Thrist. Who owns water?
Following the success of the Horizon Contemporary Prize and the launch of Envie Gallery in South Africa, Art Confidential is developing a new series of curatorial projects and travelling exhibitions across the country. Envie is conceived as a nomadic gallery, creating meaningful dialogues between contemporary art, local contexts, and international artistic perspectives.
Art Confidential is responsible for the curatorial direction of these exhibitions. Led by Hortense d’Hardemare, founder of Art Confidential, each project brings together artists around a carefully researched theme, creating connections between diverse practices, mediums, and cultural backgrounds. The exhibitions are developed through a curatorial approach that combines artistic excellence, critical reflection, and accessibility.

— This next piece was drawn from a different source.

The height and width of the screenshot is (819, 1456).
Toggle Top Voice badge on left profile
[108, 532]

From January to March 2027, Envie Gallery will travel through Johannesburg, Cape Town, and the Garden Route, presenting a series of exhibitions in unique locations across South Africa. Each exhibition is designed as a temporary encounter between artists, audiences, and places, fostering new conversations and expanding the reach of contemporary art beyond traditional gallery spaces.
Thirst is a travelling exhibition conceived by Envie Gallery that explores one of the most urgent questions of our time: who owns water? Drawing on the South African context—where access to water remains deeply shaped by environmental, social, and political inequalities—the exhibition examines water not only as a vital resource, but also as a space of memory, power, vulnerability, and connection.

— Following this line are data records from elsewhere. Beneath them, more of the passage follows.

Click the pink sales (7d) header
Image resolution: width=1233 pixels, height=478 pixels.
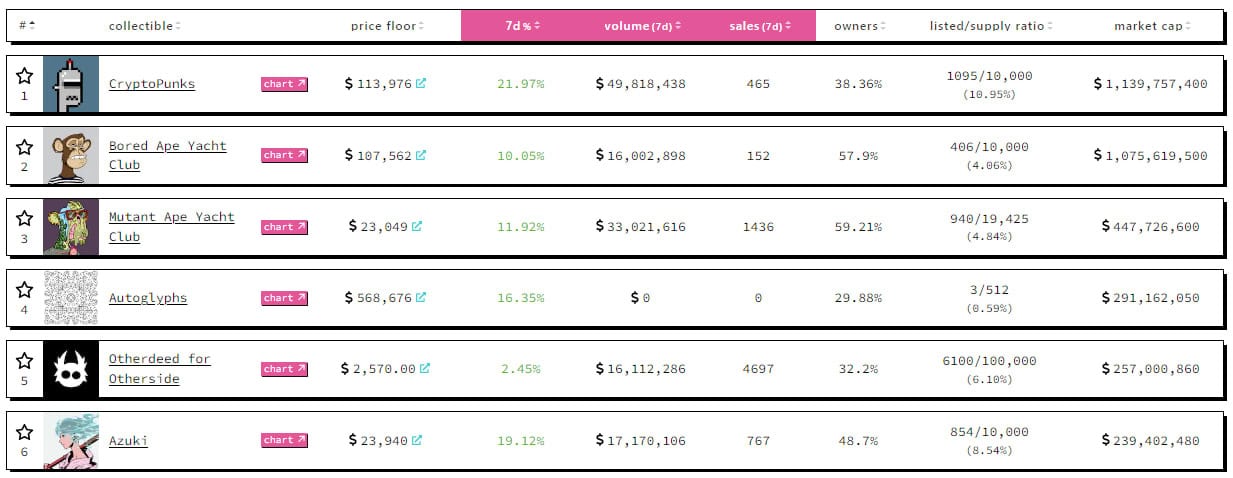pyautogui.click(x=760, y=26)
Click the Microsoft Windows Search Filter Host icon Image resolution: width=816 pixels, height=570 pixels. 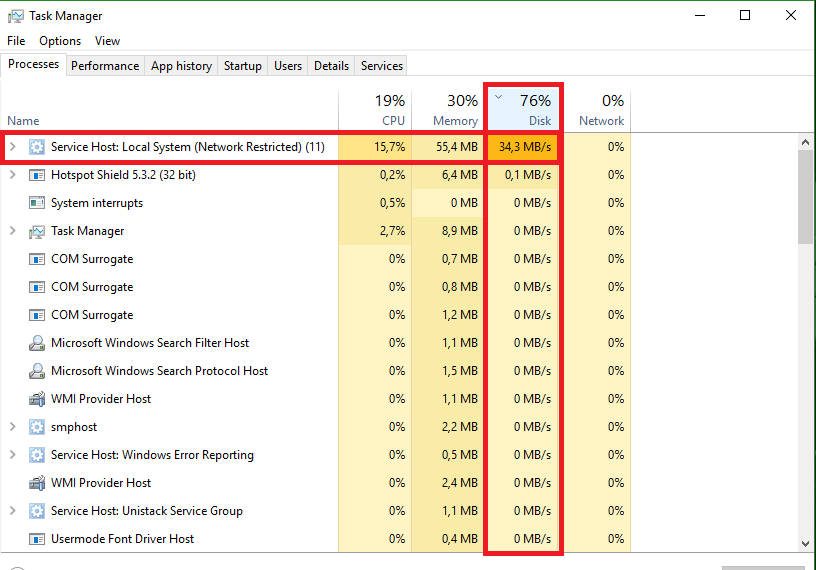coord(37,343)
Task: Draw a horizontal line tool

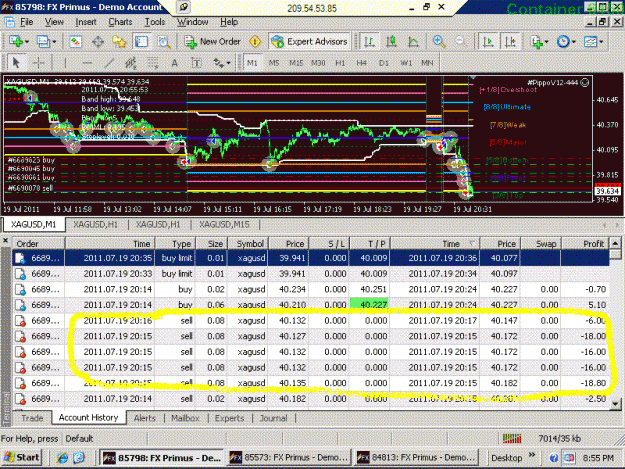Action: tap(87, 63)
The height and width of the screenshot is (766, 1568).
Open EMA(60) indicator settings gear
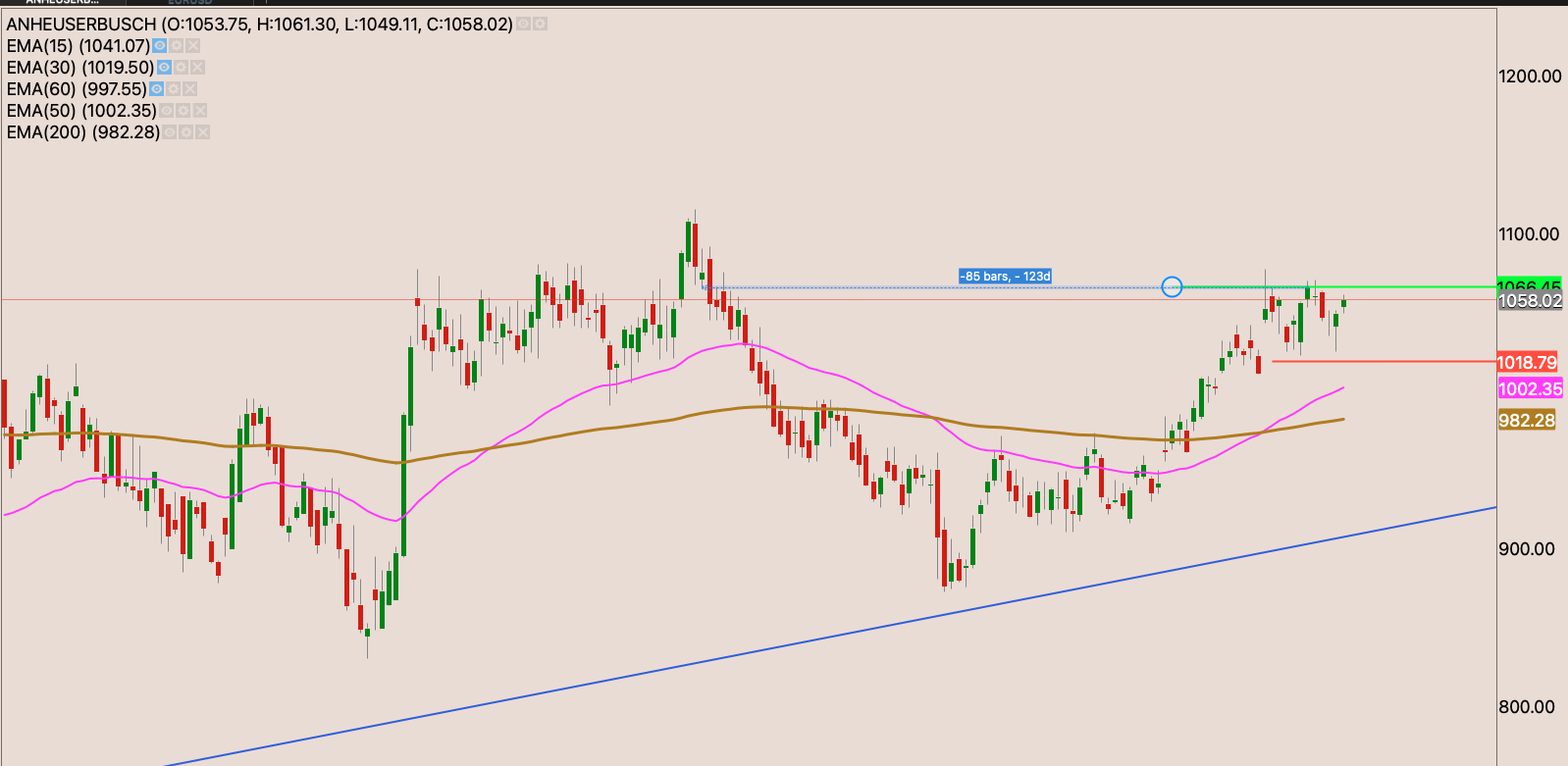[x=174, y=89]
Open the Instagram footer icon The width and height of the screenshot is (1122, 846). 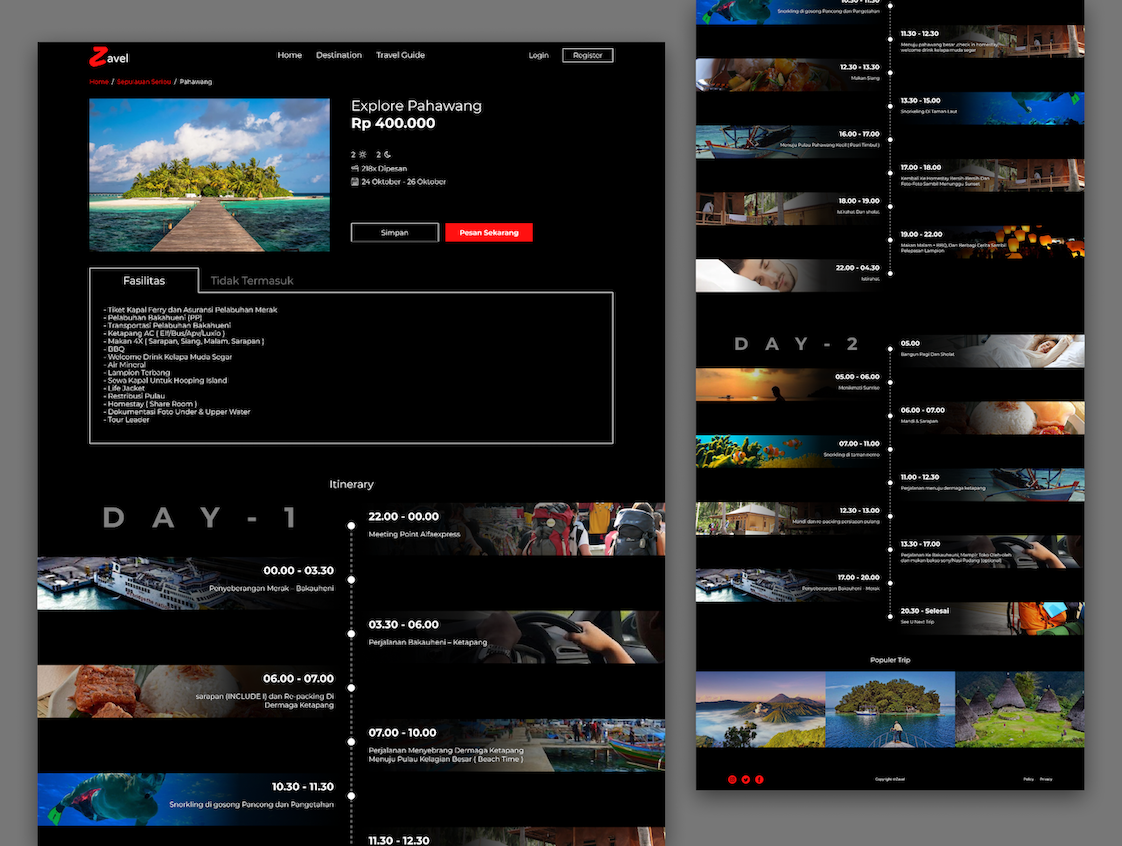click(732, 779)

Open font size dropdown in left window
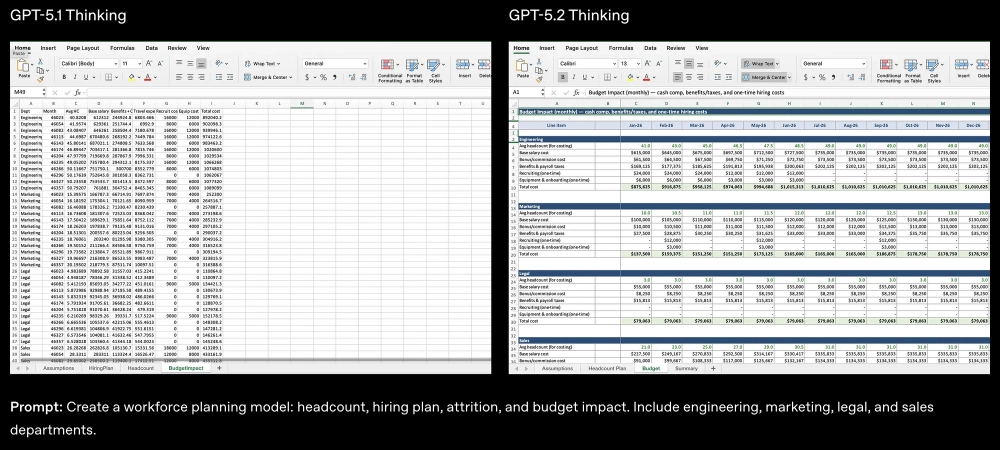[140, 63]
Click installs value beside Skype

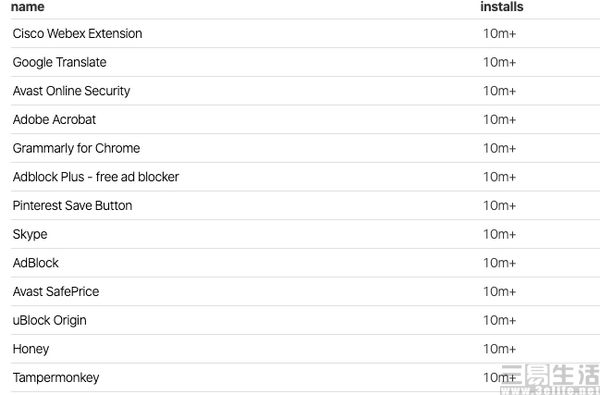click(x=499, y=234)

Bringing together contemporary artists working across painting, sculpture, photography, installation, video, and mixed media, Thirst unfolds through four interconnected themes: Hydrohumanities, which reimagines our relationship to water as a shared living presence; Hydrofeminism, which explores the interconnectedness of bodies and ecosystems; Dry Futures, which reflects on scarcity and the realities of climate change; and Hydrocommons, which addresses questions of water justice and collective responsibility.
Through poetic, immersive, and thought-provoking works, the exhibition invites visitors to reconsider their relationship with water and to imagine new ways of living together in an increasingly fragile world. Conceived as a nomadic project, Thirst will travel across South Africa, creating dialogues between contemporary art, local realities, and global environmental challenges.